The charr were in Tyria first and ran wild over the entire continent. When the humans arrived, they were the first serious challenge to charr supremacy in centuries. But if it hadn't been for the death of the Khan-Ur, the humanity might not have survived those ancient days. The Khan-Ur's children, who were also his four imperators—leaders of their own personal legions—fell to squabbling over his mantle, each accusing the other of treachery. They set their legions against each other. Blood, Iron, Flame, and Ash. None of them were strong enough to defeat the other three, though, and in the course of the war, the Claw of the Khan-Ur was lost. Yet, their internal dissension gave humanity some breathing room to develop, and with that time they conquered Ascalon.
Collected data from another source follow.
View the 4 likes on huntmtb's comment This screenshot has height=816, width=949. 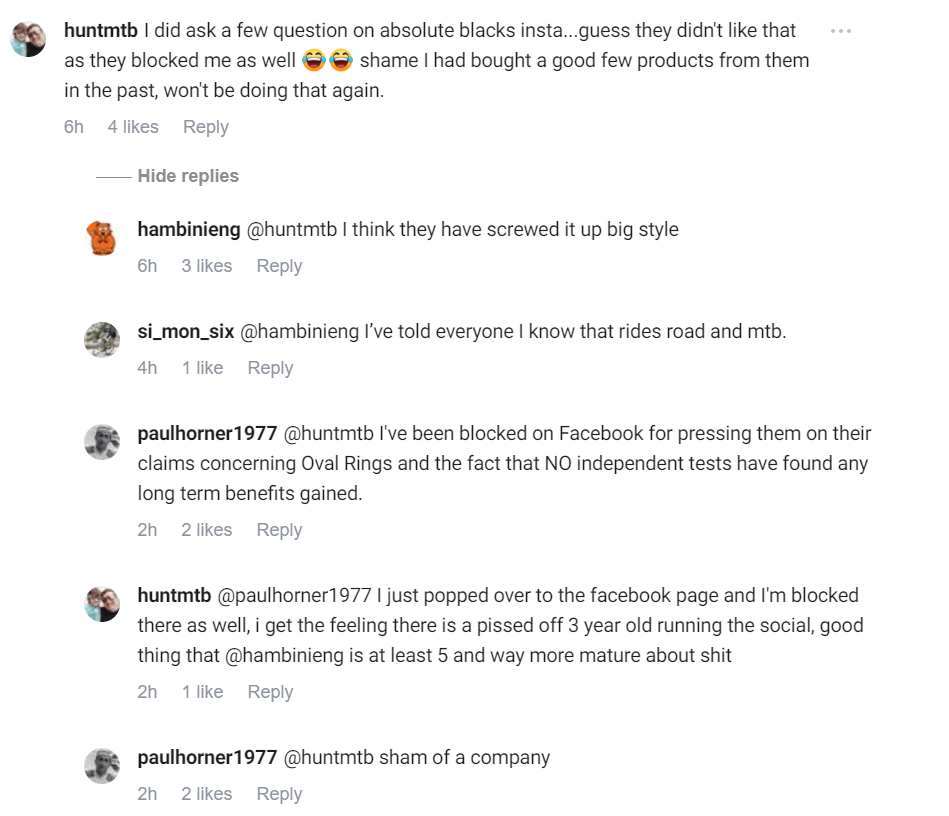(133, 127)
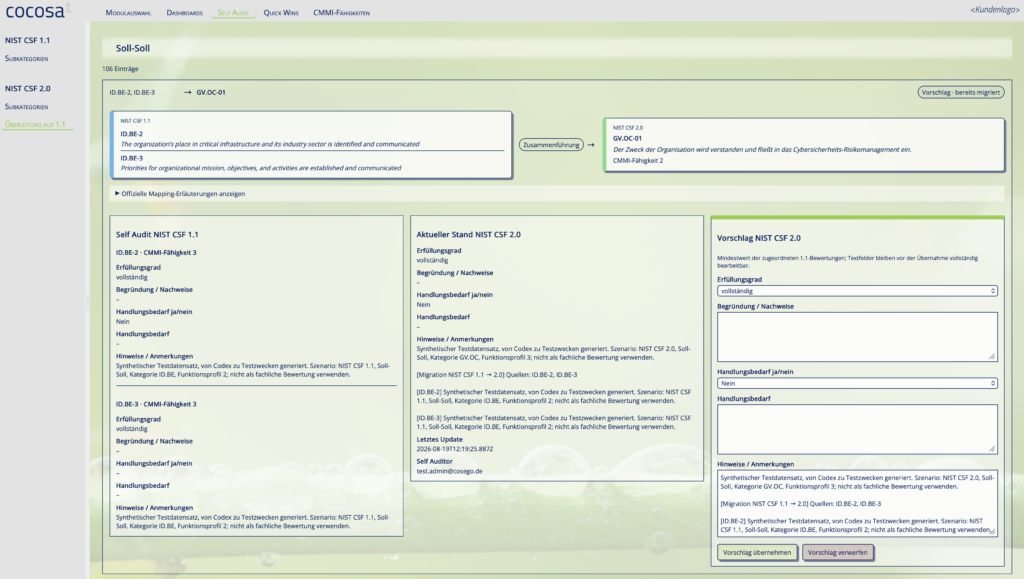This screenshot has height=579, width=1024.
Task: Click the Zusammenführung badge
Action: click(x=551, y=145)
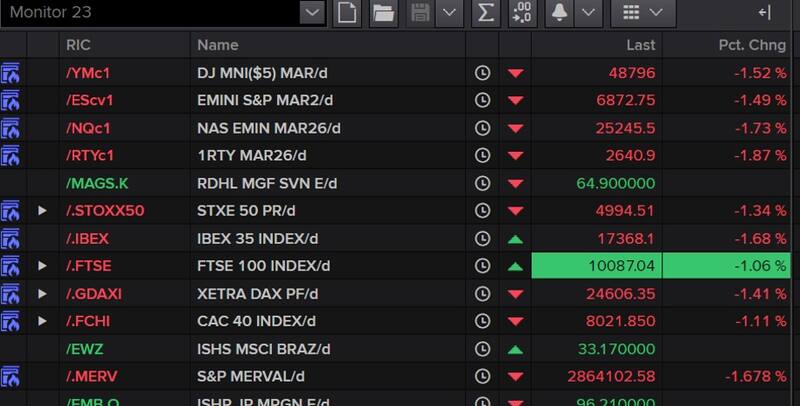This screenshot has height=406, width=800.
Task: Click the hot news icon beside /YMc1
Action: (12, 73)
Several generations later, when the charr got their act together, the humans fought to keep them out of what they now considered to be their land. To that end, the kings of Ascalon began building a massive wall that ran west from the Shiverpeaks all the way to the Blazeridge Mountains on the Eastern Frontier. It took nine hundred years to complete, but it kept the charr north of it. Indeed, backed by the strength of the wall, they pushed them even further north, so that for most Ascalonians the charr were a distant but always present threat.
The Northern Wall stood unbreached for nearly two hundred years, but way back in 1070, the charr discovered a great magic, based on mighty cauldrons filled with mystic energy. The charr shamans, in particular those that commanded the Flame Legion, unlocked the secrets of the cauldrons and brought about the Searing. Great burning crystals fell from the sky and scourged the lands around them, breaking the Great Northern Wall.
The charr flowed through the wall in an unstoppable wave that washed all the way through Ascalon until it crashed on the shores of Orr. In Orr, its most powerful vizier cast a forbidden spell of his own that stopped the charr cold, but at the sacrifice of his entire nation, sinking Orr beneath the sea.
The Searing forced King Adelbern to move his capital from Rin to Ascalon City, the only major city in his nation that still stood. There, he felt, he would make his last stand against the charr invasion.
The king's sole heir, Prince Rurik, disagreed with him and led a large portion of his people over the Shiverpeaks to safety in Kryta rather than wait for their doom with their king. Prince Rurik never made it to Kryta with his followers: he gave his own life so that they might find their freedom. It is said that Prince Rurik's death hurt King Adelbern worse than the fall of Rin itself.
Back in Ascalon City, the Flame Legion prepared for a final assault on the place's walls. The imperator of the Flame Legion somehow got his hands on the Claw. The Claw is a powerful weapon, a force that would allow one to unite the legions under a single banner. But the other legions have to be convinced to earn the title of Khan-Ur. The Flame imperator believed that conquering Ascalon and beheading King Adelbern with the Claw would allow him to cement his claim.
The legions, led by the shamans of the Flame Legion, assaulted the walls of Ascalon City with their forces, their tamed siege devourers, and their magical cauldrons. The charr armies overran the defenders and surmounted the walls. Adelbern fought until the last, armed with his great magical sword, Magdaer. Magdaer was an ancient artifact from Arah, the City of the Gods, and infused with power. It is said that Magdaer's twin, Sohothin, was in the hands of his son, Rurik, when he died. In any event, Adelbern single-handedly brought down wave upon wave of charr warbands, making his last great stand on the battlements of his own tower.
At last King Adelbern faced the Flame Legion imperator, the leader of the charr forces, who himself bore the Claw of the Khan-Ur. When the two weapons met, the energies within both exploded in a great jet of power that was seen from the Shiverpeaks. The Foefire.
The Foefire destroyed every charr within Ascalon City, and for leagues around as well. The buildings, the farms, and the land were unharmed, but every charr within its reach was destroyed. The humans, however, suffered a different fate. Their souls were peeled loose from their shredded bodies, and they survive eternally as guardian ghosts to jealously protect the land. Adelbern, whom the charr call the Sorceror-King, damned his people to destroy the charr. Adelbern managed with cursed magic what his army had not been able to do in years, and at a high cost took their triumph away from the charr.